Unsurprisingly, the author is pro-RH bill. And unsurprisingly, took pot shots at the Catholic Church. But being the historian that he is, he puts his foot down on who really is the character that Celdran and his minions use to depict ALL pinoy priests and bishops.
Thanks to the FLORENTINO shout out of Doc Ben Vallejo. Gave me the "inspiration.
Now we come to Padre Damaso Verdolagas, who is often said to be the “villain” of the “Noli.” Is he? Really? All right, he was rude to Ibarra. He ordered the corpse of Ibarra’s father taken out of the Christian cemetery and transferred to the Chinese cemetery. He turns out to be the father of Maria Clara. Open Wikifilipinas, which trumpets itself as the one-stop site for everything Philippine, and you will find this:
“According to Jose Rizal’s description, Padre Damaso is a Franciscan friar that acts as the curate or the official minister of the book’s fictional town, San Diego. He was described as a fat, ugly priest with an extremely large belly. He was known to be lazy, selfish, proud, cruel, judgmental, malicious-minded and has cravings for beautiful women.
“Padre Damaso was the self-righteous curate of the fictional San Diego church and town. He used his power to get what he desired. He was notorious and deceitful. His unhealthy physical appearance signified his laziness and excesses to everything that he wanted. It was he who raped Pia Alba, the wife of Don Santiago de los Santos, a local businessman.
“This made him the biological father of the conservative and pretty Maria Clara. His dirty secret was revealed. Due to this scandal, he was forcefully transferred to a different town. He was found dead during this transition without explanations.”
Such loaded anti-clerical language in a website was used by students for their research. Where did we get the idea that Pia Alba was raped? Remember, Kapitan Tiago was an opium dealer and probably had no time for his wife who found solace in her spiritual adviser. Was Damaso really evil? Or was he just being an over-protective father who didn’t approve of his daughter’s boyfriend? [Let's ask You-Know-Who!]
In the opening chapters of the “Noli,” Rizal described Padre Damaso as “a Franciscan, talks much and gesticulates more. In spite of the fact that his hair is beginning to turn gray, he seems to be preserving well his robust constitution, while his regular features, his rather disquieting glance, his wide jaws and herculean frame give him the appearance of a Roman noble in disguise and make us involuntarily recall one of those three monks of whom Heine tells in his ‘Gods in Exile,’ who at the September equinox in the Tyrol used to cross a lake at midnight and each time places in the hand of the poor boatman a silver piece, cold as ice, which left him full of terror.
“But Fray Damaso is not so mysterious as they were. He is full of merriment, and if the tone of his voice is rough like that of a man who has never had occasion to correct himself and who believes that whatever he says is holy and above improvement, still his frank, merry laugh wipes out this disagreeable impression and even obliges us to pardon his showing to the room bare feet and hairy legs that would make the fortune of a Mendieta in the Quiapo fairs.” (Derbyshire translation)

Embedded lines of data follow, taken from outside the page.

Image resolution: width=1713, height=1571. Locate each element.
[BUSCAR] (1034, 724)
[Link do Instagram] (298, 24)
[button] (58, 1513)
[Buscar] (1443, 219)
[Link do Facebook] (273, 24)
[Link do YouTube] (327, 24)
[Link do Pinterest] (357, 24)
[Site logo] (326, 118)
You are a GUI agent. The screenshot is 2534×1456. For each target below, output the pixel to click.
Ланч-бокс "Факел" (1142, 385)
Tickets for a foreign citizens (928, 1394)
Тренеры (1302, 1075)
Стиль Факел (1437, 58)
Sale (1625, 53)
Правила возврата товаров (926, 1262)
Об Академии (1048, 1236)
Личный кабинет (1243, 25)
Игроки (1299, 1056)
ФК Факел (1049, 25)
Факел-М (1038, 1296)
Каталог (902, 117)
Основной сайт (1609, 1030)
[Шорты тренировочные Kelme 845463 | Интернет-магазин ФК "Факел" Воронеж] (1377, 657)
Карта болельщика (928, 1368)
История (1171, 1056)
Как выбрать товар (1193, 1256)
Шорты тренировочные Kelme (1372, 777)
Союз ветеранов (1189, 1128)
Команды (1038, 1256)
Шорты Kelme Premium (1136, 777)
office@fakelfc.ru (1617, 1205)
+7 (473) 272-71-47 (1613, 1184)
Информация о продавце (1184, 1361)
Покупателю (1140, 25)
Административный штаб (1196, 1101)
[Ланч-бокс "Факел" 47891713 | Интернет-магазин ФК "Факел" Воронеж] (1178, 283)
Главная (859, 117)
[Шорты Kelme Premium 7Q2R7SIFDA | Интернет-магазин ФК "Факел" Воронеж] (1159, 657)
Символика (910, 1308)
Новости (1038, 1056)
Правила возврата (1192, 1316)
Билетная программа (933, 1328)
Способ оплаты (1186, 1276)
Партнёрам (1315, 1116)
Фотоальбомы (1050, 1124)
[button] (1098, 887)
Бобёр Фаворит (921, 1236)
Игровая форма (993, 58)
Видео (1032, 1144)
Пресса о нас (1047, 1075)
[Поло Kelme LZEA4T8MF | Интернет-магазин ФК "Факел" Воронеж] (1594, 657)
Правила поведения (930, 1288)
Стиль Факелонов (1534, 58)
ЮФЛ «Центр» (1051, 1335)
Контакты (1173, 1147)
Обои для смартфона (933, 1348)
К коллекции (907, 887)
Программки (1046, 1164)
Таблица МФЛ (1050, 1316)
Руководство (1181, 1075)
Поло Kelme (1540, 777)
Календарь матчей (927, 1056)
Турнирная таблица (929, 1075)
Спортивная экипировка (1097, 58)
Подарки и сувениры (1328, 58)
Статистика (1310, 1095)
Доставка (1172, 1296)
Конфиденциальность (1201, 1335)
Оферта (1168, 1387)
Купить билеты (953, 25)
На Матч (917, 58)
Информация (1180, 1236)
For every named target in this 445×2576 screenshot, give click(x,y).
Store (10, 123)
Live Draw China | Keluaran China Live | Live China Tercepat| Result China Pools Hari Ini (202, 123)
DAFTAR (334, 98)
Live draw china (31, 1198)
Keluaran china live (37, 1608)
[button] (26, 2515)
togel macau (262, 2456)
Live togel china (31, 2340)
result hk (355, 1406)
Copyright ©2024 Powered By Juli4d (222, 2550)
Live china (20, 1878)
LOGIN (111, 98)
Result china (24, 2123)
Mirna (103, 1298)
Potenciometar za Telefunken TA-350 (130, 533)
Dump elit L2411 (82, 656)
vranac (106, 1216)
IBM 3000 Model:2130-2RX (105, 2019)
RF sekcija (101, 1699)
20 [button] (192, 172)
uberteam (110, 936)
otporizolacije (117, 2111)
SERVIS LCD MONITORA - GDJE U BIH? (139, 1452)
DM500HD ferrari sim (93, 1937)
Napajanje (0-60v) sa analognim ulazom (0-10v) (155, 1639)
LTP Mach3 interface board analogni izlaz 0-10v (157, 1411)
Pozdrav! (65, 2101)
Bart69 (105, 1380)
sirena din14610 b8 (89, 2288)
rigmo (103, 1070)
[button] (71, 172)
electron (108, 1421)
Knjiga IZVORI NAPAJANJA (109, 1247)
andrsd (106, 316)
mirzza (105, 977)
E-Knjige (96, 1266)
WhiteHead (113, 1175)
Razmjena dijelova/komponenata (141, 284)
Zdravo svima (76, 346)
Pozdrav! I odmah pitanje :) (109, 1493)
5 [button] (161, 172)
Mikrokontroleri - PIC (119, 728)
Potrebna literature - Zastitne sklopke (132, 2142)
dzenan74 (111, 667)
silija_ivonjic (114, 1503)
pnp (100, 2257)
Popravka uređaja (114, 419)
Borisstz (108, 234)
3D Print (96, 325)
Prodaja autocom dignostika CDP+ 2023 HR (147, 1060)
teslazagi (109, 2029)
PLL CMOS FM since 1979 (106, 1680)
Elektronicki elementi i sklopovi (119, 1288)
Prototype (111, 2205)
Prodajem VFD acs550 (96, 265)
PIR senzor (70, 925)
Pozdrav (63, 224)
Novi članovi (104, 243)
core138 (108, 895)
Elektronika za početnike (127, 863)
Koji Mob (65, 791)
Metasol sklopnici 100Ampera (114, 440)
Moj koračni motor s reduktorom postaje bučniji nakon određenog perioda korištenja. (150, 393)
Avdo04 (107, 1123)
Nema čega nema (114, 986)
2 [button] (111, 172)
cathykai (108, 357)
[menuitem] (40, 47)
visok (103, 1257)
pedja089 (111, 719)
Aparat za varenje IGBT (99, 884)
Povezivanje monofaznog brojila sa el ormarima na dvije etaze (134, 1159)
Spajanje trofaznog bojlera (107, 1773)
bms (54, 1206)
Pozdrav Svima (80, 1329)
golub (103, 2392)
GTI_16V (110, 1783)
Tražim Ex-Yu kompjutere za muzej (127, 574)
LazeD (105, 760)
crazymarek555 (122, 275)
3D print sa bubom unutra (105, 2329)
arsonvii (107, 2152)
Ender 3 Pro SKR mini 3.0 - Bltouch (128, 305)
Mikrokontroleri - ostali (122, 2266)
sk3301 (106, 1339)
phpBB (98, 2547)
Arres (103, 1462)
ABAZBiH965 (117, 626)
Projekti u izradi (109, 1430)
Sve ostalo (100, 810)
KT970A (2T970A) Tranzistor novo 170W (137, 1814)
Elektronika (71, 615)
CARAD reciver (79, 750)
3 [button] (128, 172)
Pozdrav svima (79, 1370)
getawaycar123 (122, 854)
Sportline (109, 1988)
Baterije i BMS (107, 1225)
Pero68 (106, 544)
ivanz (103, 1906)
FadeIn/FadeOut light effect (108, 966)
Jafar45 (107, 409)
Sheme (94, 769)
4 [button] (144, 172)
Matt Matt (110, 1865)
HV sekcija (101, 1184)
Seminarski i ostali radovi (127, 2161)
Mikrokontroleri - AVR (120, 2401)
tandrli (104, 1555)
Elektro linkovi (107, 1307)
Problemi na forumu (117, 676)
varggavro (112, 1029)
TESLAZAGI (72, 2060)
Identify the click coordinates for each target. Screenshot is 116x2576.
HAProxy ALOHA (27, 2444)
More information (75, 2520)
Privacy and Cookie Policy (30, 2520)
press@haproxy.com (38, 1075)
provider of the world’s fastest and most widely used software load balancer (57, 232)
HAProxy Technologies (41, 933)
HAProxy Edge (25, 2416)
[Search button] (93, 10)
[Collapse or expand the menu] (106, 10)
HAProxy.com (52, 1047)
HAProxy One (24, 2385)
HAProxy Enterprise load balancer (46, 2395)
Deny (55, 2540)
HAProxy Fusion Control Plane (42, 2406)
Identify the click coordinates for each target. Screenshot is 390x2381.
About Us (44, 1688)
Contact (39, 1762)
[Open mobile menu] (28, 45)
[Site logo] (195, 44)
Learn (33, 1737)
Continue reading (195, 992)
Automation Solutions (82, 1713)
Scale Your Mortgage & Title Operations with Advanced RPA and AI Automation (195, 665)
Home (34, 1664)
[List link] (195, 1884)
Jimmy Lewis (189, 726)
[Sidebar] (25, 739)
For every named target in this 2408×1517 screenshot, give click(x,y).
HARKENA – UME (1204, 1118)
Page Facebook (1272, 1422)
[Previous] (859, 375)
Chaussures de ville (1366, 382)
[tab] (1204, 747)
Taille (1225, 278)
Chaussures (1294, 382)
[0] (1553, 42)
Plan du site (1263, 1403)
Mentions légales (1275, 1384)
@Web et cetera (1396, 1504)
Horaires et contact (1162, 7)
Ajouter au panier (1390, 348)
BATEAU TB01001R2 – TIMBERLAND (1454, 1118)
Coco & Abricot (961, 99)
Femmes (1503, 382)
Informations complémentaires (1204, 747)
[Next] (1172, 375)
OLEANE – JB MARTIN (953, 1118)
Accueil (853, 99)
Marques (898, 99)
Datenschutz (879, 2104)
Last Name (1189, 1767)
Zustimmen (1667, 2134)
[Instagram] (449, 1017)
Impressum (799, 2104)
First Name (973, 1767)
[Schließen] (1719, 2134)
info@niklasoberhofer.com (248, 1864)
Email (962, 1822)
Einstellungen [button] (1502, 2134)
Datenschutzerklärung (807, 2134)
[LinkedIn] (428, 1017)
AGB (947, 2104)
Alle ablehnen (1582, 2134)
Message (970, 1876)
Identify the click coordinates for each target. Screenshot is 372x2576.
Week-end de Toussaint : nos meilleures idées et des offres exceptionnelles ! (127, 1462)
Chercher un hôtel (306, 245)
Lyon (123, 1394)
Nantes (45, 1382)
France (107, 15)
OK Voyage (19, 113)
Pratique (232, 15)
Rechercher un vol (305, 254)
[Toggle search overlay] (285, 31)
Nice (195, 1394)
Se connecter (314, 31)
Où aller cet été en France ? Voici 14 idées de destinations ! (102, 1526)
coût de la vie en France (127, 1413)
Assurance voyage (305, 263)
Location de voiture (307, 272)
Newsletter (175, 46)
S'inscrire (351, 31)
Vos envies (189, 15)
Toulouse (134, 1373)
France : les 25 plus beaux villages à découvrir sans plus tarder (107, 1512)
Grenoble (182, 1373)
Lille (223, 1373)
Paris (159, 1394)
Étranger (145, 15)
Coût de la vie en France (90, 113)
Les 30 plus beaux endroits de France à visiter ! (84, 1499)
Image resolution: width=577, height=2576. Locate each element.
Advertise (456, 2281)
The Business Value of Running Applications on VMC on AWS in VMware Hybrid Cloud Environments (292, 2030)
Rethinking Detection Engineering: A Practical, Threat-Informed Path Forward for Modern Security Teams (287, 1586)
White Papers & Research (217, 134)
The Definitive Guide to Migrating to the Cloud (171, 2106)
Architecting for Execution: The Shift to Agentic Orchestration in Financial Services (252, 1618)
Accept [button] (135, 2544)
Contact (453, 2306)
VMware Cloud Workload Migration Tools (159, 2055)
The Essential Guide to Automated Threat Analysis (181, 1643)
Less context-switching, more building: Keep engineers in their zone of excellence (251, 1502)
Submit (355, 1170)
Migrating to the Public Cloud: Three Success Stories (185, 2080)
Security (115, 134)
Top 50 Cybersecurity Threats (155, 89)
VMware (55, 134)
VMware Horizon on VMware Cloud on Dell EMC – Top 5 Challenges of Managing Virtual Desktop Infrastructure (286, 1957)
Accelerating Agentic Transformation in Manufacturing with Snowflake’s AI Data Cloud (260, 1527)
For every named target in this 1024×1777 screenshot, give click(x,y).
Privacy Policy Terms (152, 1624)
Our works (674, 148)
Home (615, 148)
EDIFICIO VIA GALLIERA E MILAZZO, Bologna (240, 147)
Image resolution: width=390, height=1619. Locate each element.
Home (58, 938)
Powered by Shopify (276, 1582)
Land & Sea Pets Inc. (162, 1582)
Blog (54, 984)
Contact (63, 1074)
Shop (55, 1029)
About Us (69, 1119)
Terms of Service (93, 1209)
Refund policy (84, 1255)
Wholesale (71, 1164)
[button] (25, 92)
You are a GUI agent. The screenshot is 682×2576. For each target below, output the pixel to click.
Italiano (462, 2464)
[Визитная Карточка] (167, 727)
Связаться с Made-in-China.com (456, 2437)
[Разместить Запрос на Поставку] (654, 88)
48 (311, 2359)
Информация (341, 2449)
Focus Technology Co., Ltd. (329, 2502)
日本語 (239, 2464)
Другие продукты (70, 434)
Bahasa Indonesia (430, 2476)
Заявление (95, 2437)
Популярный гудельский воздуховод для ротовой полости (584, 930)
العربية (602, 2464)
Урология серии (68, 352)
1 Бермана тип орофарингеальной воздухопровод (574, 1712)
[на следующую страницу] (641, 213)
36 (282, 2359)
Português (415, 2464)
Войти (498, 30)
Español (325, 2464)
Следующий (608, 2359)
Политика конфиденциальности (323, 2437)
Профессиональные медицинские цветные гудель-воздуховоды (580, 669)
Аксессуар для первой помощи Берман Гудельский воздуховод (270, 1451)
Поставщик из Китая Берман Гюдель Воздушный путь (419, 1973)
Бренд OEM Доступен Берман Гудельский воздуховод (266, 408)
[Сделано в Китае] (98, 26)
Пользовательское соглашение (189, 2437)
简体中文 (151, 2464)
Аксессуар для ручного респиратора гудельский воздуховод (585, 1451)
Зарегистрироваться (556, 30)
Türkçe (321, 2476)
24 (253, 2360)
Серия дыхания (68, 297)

Rizal is almost fond of Damaso. Read the novel to see the real villain: the evil friar is not Damaso but his replacement Father Salvi who lusts after Maria Clara and engineers an accident that would have killed Ibarra during the laying of the cornerstone of his school. Failing in that, he instigates a rebellion and implicates Ibarra. The fat, sex-starved, corrupt friar is not Rizal’s Fray Damaso, but Graciano Lopez Jaena’s “Fray Botod.”
One can argue that the characters of Rizal’s novels have taken on a life of their own in our consciousness. Well, it’s a pity that we have a national hero who wrote a lot for a nation that does not read. [And that includes an attention-hungry tour guide who claims to know much about history and his Ravenous Harlots. Talk about being rational and being heroes, eh?]